As of September, the transmission errors could affect about 250,000 patients at new EHR sites who had also received services at a legacy facility, according to the OIG. The unresolved issues present a “high risk” to patient safety, the watchdog said.

“Further, the responsibility to protect patients from harm rests on legacy site providers’ ability to accurately perform a series of manual, complex, time consuming, and unmonitored mitigations of which they may or may not be aware,” the authors wrote.

More complex care sites could exacerbate scheduling problems

Another OIG report highlights scheduling problems with the new EHR that could become more challenging as the agency moves to deploy the EHR at larger, more complex medical centers.

The VA had previously rolled out the new EHR to five medical centers before the expansion was put on hold nearly a year ago. Those facilities are all “low or medium complexity,” serving about 200,000 veterans combined, according to the OIG.

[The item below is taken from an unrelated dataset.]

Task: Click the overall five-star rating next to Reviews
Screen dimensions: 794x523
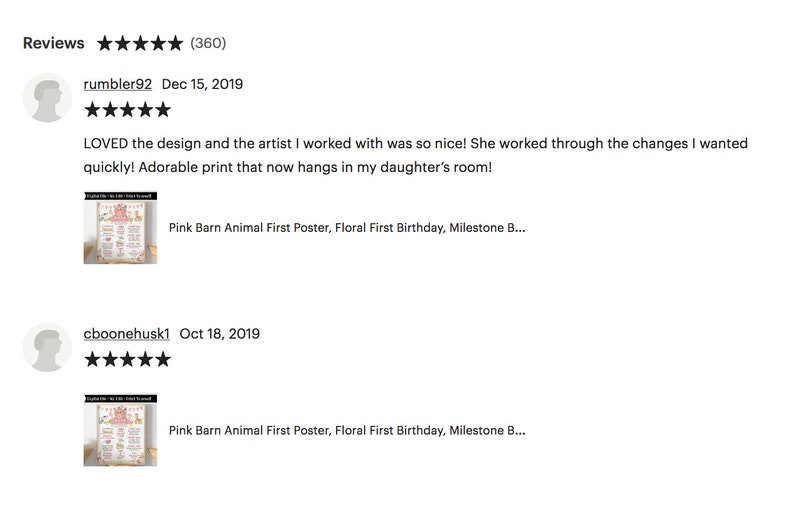Action: pos(140,44)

The agency deployed the new EHR at the Captain James A. Lovell Federal Health Care Center — a more complex joint center run by the VA and the DoD that provides care to about 75,000 patients each year. 

The report noted problems that hadn’t been resolved, like inaccurate patient demographic information, difficulties changing the type of appointment (like switching from telehealth to in person) and an inability to automatically mail appointment reminder letters.

“The impact of these limitations will continue at future deployment sites unless they are resolved,” the report said. “They will also only become more pronounced at larger, more complex facilities that provide more services and care for more patients.”

The OIG report also documented other issues. In one example, scheduling staff can place a block on a provider’s availability if they need to take time off, which should push currently scheduled visits onto a displaced appointment queue for rescheduling.

But schedulers said appointments sometimes disappeared from the queue or weren’t routed there at all — so they couldn’t depend on the system to tell them which appointments needed to be rescheduled. The VA’s Electronic Health Record Modernization Integration Office said it was aware of the issues, and updates were scheduled for February and April to fix the problem.

The OIG also noted issues with sharing patient information, as medical facility staff were given access to different EHR applications based on their roles. Providers sometimes couldn’t see schedulers’ notes, like the reason an appointment was canceled. 

Oracle did not respond to a request for comment.